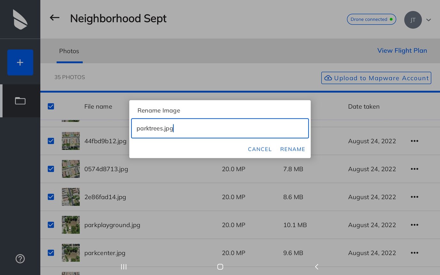
Task: Tap the blue plus new project button
Action: tap(20, 62)
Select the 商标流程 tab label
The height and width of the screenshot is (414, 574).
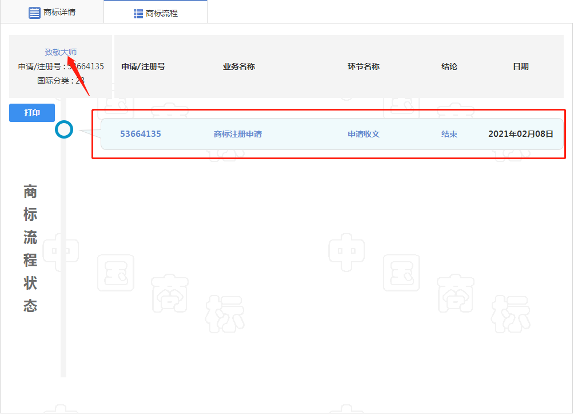tap(162, 13)
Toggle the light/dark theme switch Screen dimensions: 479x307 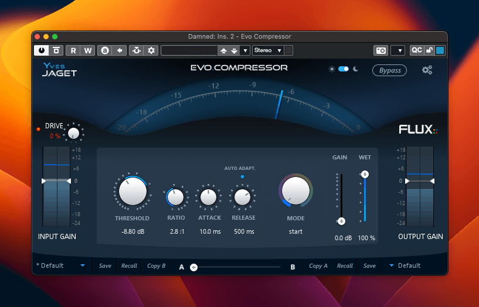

[To do] Print nothing except the lines from the one with "Select the 商标流程 tab label" through the last line of the listing, exactly as written and with pictures removed.

[Result]
Select the 商标流程 tab label
The height and width of the screenshot is (414, 574).
tap(162, 13)
Toggle the light/dark theme switch Screen dimensions: 479x307 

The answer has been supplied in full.